The white dwarf and brown dwarf started out fairly ordinary--orbiting each other in a binary system, as astrophysicists believe most stars are born. The white dwarf had an estimated 10 times the brown dwarf's mass. As they merged, the brown dwarf was torn apart and its remains dumped on the surface of the white dwarf. That star's crushing gravity heated the brown dwarf material and caused thermonuclear "burning" that spilled out a cocktail of molecules and unusual forms (isotopes) of chemical elements. It also caused the brightening that caught the eye of the monk Anthelme.

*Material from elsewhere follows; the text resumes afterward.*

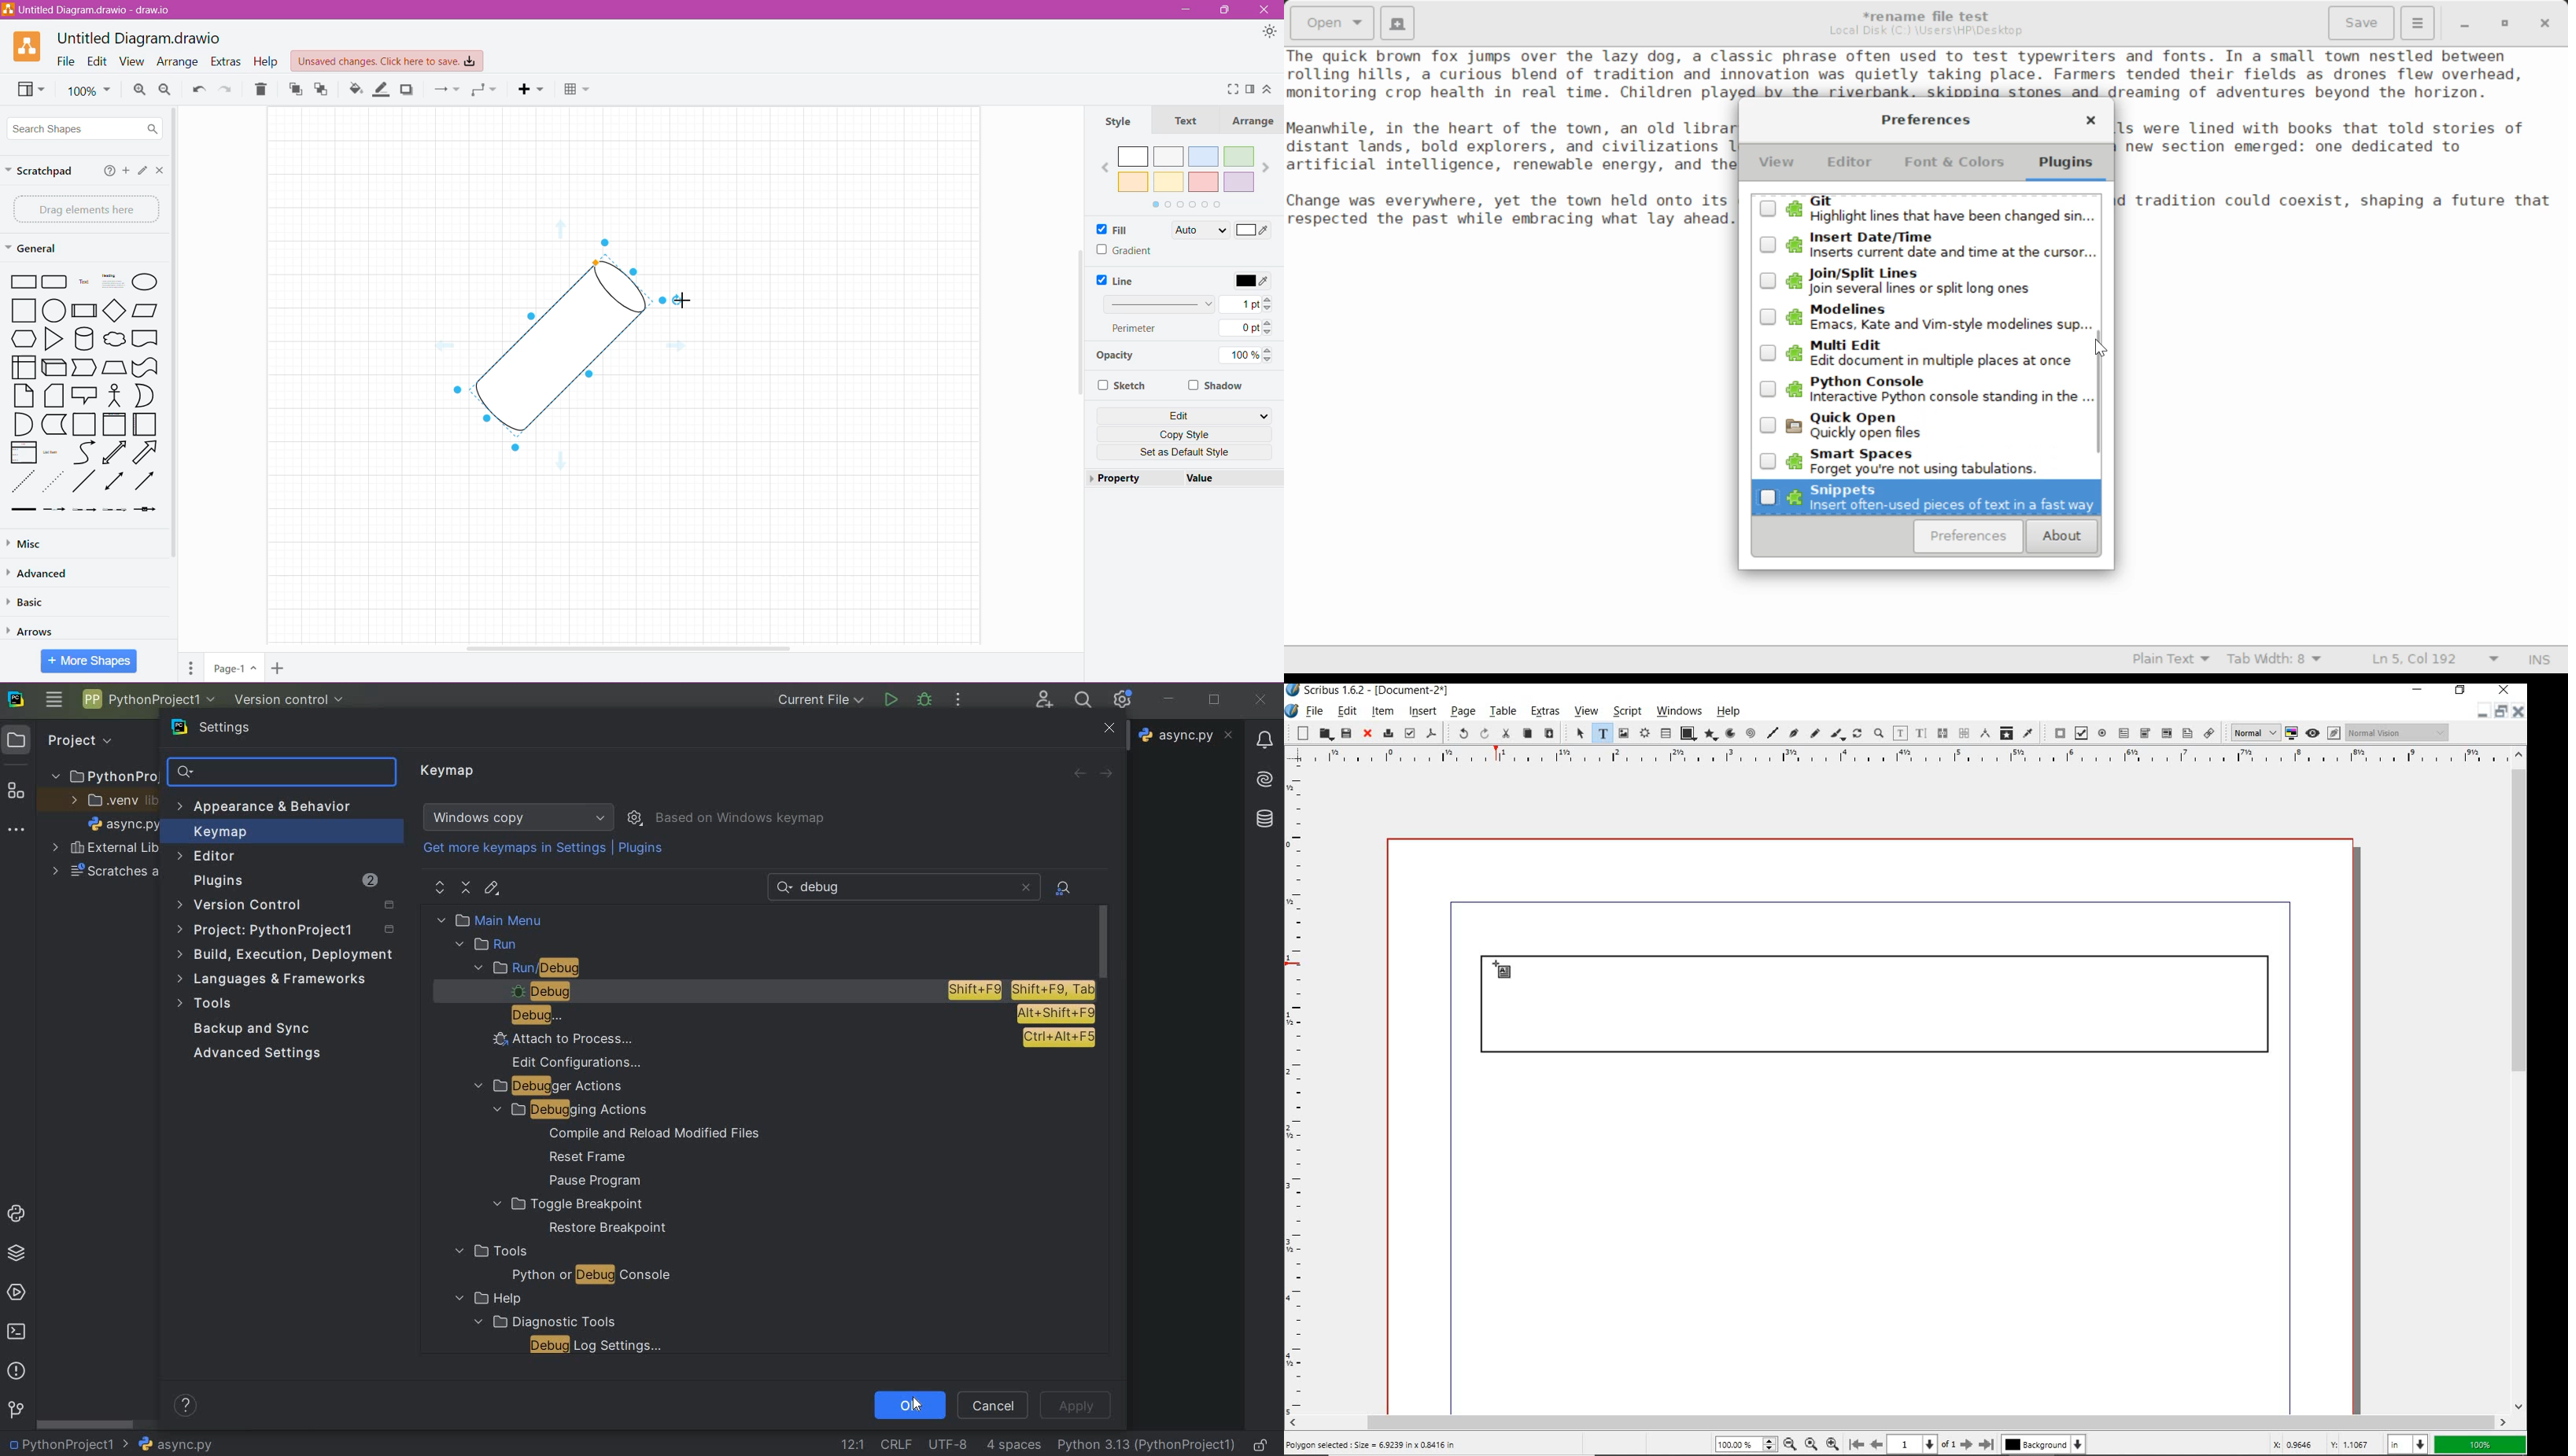 This screenshot has height=1456, width=2576. Describe the element at coordinates (1188, 329) in the screenshot. I see `Set Line Perimeter` at that location.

Rounding up the unusual suspects
CK Vulpecula isn't visible to the naked eye, but through the telescope, the debris ejected during the merger appears as two bright rings of dust and gas that form a glowing hourglass structure around a compact central object. Studying the light from two background stars that had passed through the system, the researchers noted the presence of lithium, a light element that can't exist in the interiors of stars, where nuclear fusion occurs. They also found organic molecules like formaldehyde and methyl alcohol, which also would perish in stellar interiors. Thus, these molecules must have been produced in the debris from the collision.
The amount of dust in the debris was about one percent the mass of the sun.
"That's too high for a classical nova outburst and too low for mergers of more massive stars, as had been proposed earlier," said Sumner Starrfield, a professor at Arizona State University who was involved in the study.
That evidence, plus isotope data, led to the conclusion that the collision was between a white dwarf and brown dwarf. And the remnant star is still blowing off material.
"Collisions like this could contribute to the chemical evolution of our galaxy and universe," noted Minnesota's Gehrz. "The ejected material travels out into space, where it gets incorporated into new generations of stars."